At our Baptism, we received the Lord’s forgiveness.  The Original Sin inherited from our first parents was forgiven, but, as we know only too well, we still remain weak and liable to sin.  We need time and again throughout our life to call on the Lord’s mercy – or else we risk slowly but surely drifting away from him and becoming closed to his love.  And the surest way to call on his mercy is the sacramental way – through the Sacrament of Confession, the Sacrament of Reconciliation, the Sacrament of Penance – to use some of the various terms we have for this God-given means of grace.

In the Sacrament, we expose ourselves to God, as Jesus exposed himself on the Cross.  We allow ourselves to be stripped bare.  We expose to God what needs to be destroyed in us.  We allow God to have free course in us and. like this, we open ourselves to receive in Absolution the miracle of the Resurrection:  in Absolution, we are raised up again, we are restored to communion once again with the Lord in his Resurrection.

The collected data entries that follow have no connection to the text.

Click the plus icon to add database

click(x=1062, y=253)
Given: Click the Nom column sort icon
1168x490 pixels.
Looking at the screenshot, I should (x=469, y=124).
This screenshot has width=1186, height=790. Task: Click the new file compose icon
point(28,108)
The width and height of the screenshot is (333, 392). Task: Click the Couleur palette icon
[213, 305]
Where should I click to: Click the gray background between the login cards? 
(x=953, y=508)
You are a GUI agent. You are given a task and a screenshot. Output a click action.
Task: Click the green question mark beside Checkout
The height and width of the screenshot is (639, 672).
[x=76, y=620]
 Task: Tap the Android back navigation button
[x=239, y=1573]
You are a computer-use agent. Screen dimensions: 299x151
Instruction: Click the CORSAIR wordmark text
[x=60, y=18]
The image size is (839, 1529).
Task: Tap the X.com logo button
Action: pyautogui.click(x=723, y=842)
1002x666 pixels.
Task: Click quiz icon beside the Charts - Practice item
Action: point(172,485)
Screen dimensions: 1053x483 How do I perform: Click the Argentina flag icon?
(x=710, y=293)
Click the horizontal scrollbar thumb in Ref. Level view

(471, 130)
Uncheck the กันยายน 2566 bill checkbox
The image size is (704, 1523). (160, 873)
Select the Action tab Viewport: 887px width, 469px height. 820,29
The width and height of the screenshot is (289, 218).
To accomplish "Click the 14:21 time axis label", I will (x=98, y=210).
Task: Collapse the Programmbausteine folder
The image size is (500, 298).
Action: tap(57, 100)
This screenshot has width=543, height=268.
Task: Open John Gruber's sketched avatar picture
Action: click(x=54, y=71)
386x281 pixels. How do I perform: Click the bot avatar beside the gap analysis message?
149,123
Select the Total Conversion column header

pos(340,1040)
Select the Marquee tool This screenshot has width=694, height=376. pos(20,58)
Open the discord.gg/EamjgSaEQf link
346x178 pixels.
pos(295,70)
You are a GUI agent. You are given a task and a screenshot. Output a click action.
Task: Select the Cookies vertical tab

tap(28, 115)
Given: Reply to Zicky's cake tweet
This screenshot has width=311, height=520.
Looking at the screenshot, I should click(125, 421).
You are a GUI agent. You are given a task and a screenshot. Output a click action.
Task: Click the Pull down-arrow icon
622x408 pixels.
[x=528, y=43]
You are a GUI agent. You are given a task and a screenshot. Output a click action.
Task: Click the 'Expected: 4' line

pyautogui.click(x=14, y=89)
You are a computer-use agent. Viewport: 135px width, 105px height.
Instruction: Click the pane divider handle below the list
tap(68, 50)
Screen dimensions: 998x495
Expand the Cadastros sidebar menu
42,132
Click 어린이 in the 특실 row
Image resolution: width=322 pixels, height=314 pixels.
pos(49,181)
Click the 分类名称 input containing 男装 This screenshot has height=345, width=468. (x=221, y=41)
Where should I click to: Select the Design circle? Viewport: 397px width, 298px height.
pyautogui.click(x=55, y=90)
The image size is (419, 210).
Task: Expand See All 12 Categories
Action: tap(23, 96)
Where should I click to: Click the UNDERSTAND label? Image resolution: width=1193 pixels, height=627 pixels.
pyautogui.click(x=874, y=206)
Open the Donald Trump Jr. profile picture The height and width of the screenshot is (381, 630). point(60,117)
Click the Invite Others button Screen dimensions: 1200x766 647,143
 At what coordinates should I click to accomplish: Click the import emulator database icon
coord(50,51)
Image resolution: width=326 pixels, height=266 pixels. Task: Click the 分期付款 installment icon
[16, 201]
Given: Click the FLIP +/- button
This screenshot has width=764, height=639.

Even if you have not been to Confession for a long time, I would urge you to go in the next few weeks before Easter.  There are times here every Saturday – Confessions are heard every day at the Shrine at Walsingham from 11am until the Mid-day Mass – and there is the Service of Reconciliation at North Walsham on the Saturday morning before Palm Sunday.   The Ten Commandments we heard in today’s First Reading offer a well-tried way to examine our conscience.